▸ **Vorgegebener Text**:
****************

Im 3. Schritt der GfK geht es um die Schlüsselunterscheidung Bedürfnisse
von Werten, Strategien und anderem abzugrenzen. Da in unserem Kulturkreis zumindest
offiziell eine Orientierung an Werten dominiert und nicht an Bedürfnissen,
kommt es oft vor, dass wir Werte für so wichtig und grundlegend halten, als
ob es sich um Bedürfnisse handelte. Aber Werte sind von Menschen definiert
und nicht "gottgegeben". Bedürfnisse hingegen sind definitionsunabhängig
und sowohl angeboren, als auch integraler Bestandteil des jeweiligen Wesens. Werte
kann man mit anderen Teilen, oder auch nicht, aber allen Menschen sind die gleichen
Bedürfnisse gemeinsam.
Wie unterscheide ich ein Bedürfnis von einem Wert?
Abstraktion: Werte sind oft abstrakt, Bedürfnisse
konkret. Gerechtigkeit ist abhängig von einem von Menschen definierten
Rechtssystem. Wenn man 'Recht bekommt' kann es sein, dass man in Folge dessen
etwas konkretes Bekommt, wie z.B. Nahrung, mit dem man sich ein natürliches
Bedürfnis erfüllen kann.
Kulturabhängigkeit: Verschiedene Kulturen haben verschiedene
Werte: Die Gleichberechtigung von Mann und Frau wird in einer Kultur geschätzt,
in einer anderen Kultur schätzt man ihre Unterschiede.
Angeboren oder erworben: Auch wenn nicht alle Bedürfnisse
immer gleich sichtbar sind, so sind sie doch angeboren und unveräußerlich.
Werte hingegen muss man erwerben. Insbesondere kann man sich für Werte
entscheiden. Ob man Demokratie oder Monarchie gut findet, ist Ansichtssache.

****************

▸ **Die Zeilen**:
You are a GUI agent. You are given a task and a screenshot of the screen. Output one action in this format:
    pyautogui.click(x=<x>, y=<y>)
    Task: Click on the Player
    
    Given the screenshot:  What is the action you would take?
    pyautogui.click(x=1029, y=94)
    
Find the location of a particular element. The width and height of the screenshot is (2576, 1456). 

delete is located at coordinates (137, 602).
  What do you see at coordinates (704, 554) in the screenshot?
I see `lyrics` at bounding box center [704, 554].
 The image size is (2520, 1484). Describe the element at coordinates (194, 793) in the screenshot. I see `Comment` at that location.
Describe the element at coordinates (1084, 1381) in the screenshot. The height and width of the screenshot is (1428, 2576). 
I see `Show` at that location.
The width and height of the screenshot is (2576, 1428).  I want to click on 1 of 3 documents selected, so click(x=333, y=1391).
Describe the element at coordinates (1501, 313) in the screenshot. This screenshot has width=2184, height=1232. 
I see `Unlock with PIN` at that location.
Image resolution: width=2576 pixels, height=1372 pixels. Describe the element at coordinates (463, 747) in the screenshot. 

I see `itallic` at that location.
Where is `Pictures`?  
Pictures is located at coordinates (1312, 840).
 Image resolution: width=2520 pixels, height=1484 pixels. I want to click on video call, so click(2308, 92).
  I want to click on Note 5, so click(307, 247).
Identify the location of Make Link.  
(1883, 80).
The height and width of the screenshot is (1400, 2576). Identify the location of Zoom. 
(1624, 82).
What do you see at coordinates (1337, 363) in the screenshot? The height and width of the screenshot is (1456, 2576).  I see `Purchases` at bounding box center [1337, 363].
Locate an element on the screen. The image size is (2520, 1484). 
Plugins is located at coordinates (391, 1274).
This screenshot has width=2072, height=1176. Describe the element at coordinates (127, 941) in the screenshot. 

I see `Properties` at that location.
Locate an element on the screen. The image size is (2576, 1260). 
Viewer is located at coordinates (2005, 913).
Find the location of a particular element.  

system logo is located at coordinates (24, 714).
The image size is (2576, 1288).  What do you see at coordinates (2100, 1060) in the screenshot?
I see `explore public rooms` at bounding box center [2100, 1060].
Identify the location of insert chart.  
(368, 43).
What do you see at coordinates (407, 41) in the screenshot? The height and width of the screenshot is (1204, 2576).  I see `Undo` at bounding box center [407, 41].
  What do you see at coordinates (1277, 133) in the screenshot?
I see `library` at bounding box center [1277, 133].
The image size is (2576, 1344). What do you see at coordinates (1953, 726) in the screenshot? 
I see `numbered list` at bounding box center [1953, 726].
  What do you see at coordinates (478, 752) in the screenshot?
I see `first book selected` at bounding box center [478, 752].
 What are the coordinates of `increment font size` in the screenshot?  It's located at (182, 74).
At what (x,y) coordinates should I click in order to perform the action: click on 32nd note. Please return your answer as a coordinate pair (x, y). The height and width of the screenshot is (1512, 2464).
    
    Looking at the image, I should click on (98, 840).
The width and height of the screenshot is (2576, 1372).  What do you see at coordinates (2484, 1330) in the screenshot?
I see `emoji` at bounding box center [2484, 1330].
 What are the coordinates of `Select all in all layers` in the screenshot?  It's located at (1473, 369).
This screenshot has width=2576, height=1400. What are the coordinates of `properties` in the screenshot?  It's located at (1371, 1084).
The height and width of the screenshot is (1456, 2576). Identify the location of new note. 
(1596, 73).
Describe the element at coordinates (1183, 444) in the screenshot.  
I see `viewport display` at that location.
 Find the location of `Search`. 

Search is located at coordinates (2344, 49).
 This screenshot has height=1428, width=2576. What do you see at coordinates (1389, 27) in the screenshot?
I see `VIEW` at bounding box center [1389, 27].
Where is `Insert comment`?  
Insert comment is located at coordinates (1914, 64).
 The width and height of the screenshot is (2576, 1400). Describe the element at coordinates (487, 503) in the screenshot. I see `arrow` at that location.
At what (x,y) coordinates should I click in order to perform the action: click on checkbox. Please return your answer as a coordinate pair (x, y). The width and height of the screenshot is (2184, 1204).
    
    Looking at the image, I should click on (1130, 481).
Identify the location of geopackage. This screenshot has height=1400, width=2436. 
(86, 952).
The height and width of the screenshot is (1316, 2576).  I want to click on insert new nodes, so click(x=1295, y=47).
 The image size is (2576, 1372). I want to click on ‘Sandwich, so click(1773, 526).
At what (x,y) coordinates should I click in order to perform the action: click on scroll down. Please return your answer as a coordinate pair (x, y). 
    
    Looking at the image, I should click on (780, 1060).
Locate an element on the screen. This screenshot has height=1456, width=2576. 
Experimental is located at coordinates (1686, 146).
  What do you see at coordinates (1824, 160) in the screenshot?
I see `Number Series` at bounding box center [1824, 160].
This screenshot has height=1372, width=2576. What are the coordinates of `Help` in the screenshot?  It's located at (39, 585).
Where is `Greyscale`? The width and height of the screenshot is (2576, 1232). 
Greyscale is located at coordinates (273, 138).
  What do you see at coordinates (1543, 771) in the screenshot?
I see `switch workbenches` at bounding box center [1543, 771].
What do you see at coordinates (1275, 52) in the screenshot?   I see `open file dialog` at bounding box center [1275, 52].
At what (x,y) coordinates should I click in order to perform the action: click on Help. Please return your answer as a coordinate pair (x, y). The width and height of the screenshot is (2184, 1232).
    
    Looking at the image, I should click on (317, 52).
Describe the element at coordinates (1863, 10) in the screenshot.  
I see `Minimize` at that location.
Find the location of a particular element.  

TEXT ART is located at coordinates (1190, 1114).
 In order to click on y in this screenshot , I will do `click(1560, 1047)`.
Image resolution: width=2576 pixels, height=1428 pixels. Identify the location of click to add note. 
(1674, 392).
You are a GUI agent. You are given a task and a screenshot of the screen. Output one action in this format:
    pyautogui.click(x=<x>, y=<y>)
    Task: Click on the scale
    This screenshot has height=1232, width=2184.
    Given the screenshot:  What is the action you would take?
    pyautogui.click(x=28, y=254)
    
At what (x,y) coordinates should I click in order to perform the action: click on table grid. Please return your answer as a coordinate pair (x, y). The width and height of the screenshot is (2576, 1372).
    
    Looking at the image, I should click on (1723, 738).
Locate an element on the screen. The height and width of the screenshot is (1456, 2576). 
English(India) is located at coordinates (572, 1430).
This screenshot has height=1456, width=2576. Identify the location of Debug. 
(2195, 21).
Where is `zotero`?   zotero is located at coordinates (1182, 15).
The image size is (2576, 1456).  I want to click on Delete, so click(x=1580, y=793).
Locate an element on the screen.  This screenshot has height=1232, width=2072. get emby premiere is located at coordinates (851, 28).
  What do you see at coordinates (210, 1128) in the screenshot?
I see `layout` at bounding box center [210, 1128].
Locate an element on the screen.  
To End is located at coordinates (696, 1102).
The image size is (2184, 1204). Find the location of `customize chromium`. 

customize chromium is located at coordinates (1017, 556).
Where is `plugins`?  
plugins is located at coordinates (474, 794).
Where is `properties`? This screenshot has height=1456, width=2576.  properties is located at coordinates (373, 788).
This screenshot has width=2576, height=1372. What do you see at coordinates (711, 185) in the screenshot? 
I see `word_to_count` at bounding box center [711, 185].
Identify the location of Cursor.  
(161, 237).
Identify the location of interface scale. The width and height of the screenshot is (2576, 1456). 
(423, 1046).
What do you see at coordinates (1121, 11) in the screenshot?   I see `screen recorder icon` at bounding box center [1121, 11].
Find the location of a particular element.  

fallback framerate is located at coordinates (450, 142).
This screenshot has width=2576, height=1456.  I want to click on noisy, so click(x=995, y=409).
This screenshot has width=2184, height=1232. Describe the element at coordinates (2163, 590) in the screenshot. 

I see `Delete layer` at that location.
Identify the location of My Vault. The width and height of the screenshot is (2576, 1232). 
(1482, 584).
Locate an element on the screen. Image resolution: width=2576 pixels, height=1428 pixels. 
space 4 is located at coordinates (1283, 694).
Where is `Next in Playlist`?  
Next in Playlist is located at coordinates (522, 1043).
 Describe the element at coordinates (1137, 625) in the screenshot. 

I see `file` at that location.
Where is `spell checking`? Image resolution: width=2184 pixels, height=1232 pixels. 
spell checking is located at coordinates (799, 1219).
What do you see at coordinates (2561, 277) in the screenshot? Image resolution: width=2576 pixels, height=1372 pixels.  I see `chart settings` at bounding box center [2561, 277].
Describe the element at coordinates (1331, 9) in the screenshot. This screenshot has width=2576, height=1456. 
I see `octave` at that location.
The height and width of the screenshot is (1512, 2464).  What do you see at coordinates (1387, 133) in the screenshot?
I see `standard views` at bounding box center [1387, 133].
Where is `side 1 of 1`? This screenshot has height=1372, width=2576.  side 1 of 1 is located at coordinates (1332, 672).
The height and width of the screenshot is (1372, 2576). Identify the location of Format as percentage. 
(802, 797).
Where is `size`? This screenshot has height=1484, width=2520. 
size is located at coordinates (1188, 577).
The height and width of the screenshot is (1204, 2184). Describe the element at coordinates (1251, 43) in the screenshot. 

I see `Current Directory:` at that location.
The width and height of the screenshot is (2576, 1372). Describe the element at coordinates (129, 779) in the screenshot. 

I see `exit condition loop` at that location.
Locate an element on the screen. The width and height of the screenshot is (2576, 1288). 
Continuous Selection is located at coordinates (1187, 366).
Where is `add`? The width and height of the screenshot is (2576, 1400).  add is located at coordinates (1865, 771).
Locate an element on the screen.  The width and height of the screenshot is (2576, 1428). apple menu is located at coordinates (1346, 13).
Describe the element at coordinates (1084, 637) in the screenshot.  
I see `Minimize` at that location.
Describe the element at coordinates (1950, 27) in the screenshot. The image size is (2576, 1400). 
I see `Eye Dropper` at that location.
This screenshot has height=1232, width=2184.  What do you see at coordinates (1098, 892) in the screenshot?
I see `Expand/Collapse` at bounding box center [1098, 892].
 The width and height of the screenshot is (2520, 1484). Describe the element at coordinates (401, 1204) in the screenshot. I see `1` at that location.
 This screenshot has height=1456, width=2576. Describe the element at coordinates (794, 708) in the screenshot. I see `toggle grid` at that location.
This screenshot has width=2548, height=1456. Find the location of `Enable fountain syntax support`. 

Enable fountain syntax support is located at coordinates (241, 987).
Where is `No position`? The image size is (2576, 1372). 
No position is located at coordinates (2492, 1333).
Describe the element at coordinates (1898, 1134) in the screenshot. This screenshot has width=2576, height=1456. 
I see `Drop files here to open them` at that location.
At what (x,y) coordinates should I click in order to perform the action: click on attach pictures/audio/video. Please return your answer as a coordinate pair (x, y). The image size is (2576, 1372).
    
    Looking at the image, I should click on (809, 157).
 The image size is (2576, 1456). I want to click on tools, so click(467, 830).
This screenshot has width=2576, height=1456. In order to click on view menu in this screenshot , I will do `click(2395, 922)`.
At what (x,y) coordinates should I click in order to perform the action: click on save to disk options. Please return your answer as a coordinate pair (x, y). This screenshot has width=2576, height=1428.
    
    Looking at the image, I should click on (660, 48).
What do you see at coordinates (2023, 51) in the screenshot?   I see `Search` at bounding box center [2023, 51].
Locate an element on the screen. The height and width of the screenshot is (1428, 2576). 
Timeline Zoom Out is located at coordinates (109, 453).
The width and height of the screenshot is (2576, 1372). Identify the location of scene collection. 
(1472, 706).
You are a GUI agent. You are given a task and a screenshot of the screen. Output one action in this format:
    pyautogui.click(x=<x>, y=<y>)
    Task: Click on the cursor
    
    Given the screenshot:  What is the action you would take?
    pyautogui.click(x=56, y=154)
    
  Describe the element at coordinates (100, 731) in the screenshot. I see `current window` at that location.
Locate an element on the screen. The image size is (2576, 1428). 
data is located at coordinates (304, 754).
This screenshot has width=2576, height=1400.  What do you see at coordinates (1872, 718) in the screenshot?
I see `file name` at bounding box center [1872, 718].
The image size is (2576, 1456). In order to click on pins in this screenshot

****************

▸ **Was zu tun ist**:
(a) Geben Sie aus den Zeilen alles wieder, was zwischen der Zeile mit „In order to click on y“ und der Zeile mit „plugins is located at coordinates (474, 794).“ steht, beide Zeilen eingeschlossen.
(b) Führen Sie den Text über die Unterscheidung von Bedürfnissen und Werten im Anschluss an seinen letzten Satz weiter.
Der Text und die Zeilen haben inhaltlich nichts miteinander zu tun.

▸ **Lösungen der Aufgaben**:
(a)
 In order to click on y in this screenshot , I will do `click(1560, 1047)`.
Image resolution: width=2576 pixels, height=1428 pixels. Identify the location of click to add note. 
(1674, 392).
You are a GUI agent. You are given a task and a screenshot of the screen. Output one action in this format:
    pyautogui.click(x=<x>, y=<y>)
    Task: Click on the scale
    This screenshot has height=1232, width=2184.
    Given the screenshot:  What is the action you would take?
    pyautogui.click(x=28, y=254)
    
At what (x,y) coordinates should I click in order to perform the action: click on table grid. Please return your answer as a coordinate pair (x, y). The width and height of the screenshot is (2576, 1372).
    
    Looking at the image, I should click on (1723, 738).
Locate an element on the screen. The height and width of the screenshot is (1456, 2576). 
English(India) is located at coordinates (572, 1430).
This screenshot has height=1456, width=2576. Identify the location of Debug. 
(2195, 21).
Where is `zotero`?   zotero is located at coordinates (1182, 15).
The image size is (2576, 1456).  I want to click on Delete, so click(x=1580, y=793).
Locate an element on the screen.  This screenshot has height=1232, width=2072. get emby premiere is located at coordinates (851, 28).
  What do you see at coordinates (210, 1128) in the screenshot?
I see `layout` at bounding box center [210, 1128].
Locate an element on the screen.  
To End is located at coordinates (696, 1102).
The image size is (2184, 1204). Find the location of `customize chromium`. 

customize chromium is located at coordinates (1017, 556).
Where is `plugins`?  
plugins is located at coordinates (474, 794).

(b)
Aber Gesundheit und körperliche Unversehrtheit, sind Grundbedürfnisse.
Vergleiche: Werte basieren oft auf Vergleichen zwischen
Individuen oder Gruppen. Bedürfnisse benötigen keine Vergleiche.
Gleiche Bezahlung für gleiche Arbeit ist ein Vergleich. Wie viel Wasser
ich brauche um mich gesund zu ernähren, ist vollkommen unabhängig
davon, wie viel Wasser ein anderes Individuum für den gleichen Zweck
benötigt.
Wie ist das nun mit der Fairness?
Fairness ist immer der Vergleich zwischen
Individuen oder Gruppen.
Fairness ist abstrakt und hilft zuerst
einmal niemandem konkret.
Fairness muss man lernen.
Verschiedene Kulturkreise verstehen etwas anderes darunter.
Es ist also ganz klar, dass Fairness ein Wert ist und kein Bedürfnis.
Fairness als Strategie:
Sich Werte anzueignen und nach ihnen zu leben und sie zu vermitteln, ist eine
Strategie um eine Gesellschaft aufzubauen, in der es sich zu leben lohnt.
Wie also praktiziert man Fairness?
In negativer Formulierung ist der Merksatz bekannt: "Was Du nicht willst, das man Dir antut, das füge auch keinem anderen
zu!"
Das ist die Mindestanforderung an Fairness.
Es ist natürlich immer besser, Werte und Strategien positiv zu formulieren: "Wenn Du von einer anderen Person etwas erwartest,
vergewissere Dich, dass Du jederzeit bereit bist, gleiches zu geben!"
Wenn Du z.B. mit "Guten Tag!" gegrüßt werden möchtest,
sage "Guten Tag!" zur Begrüßung.
Gib immer einen vor, mache in positiver Hinsicht den ersten Schritt.
Überlege Dir ohne Ausnahme, bei allem und jedem, was Du zu tun gedenkst,
ob es Dir gefallen würde, wenn alle anderen Menschen auch so (mit Dir) handeln
würden.
Versetzte Dich zuerst in die Lage Deines Gegenübers
und überlege Dir, ob das, was Du zu tun gedenkst, Dir gefallen würde,
wenn Du in der Situation Deines Gegenübers wärest.
Das Leben nach den eigenen Werten erfordert meistens ständige eigene
Übung.
Wenn Du nicht bereit bist, Opfer zu bringen, um Deinen eigenen Werten gerecht
zu werden,
dann hast Du diese Werte nicht. Du wünscht nur, dass andere sie hätten.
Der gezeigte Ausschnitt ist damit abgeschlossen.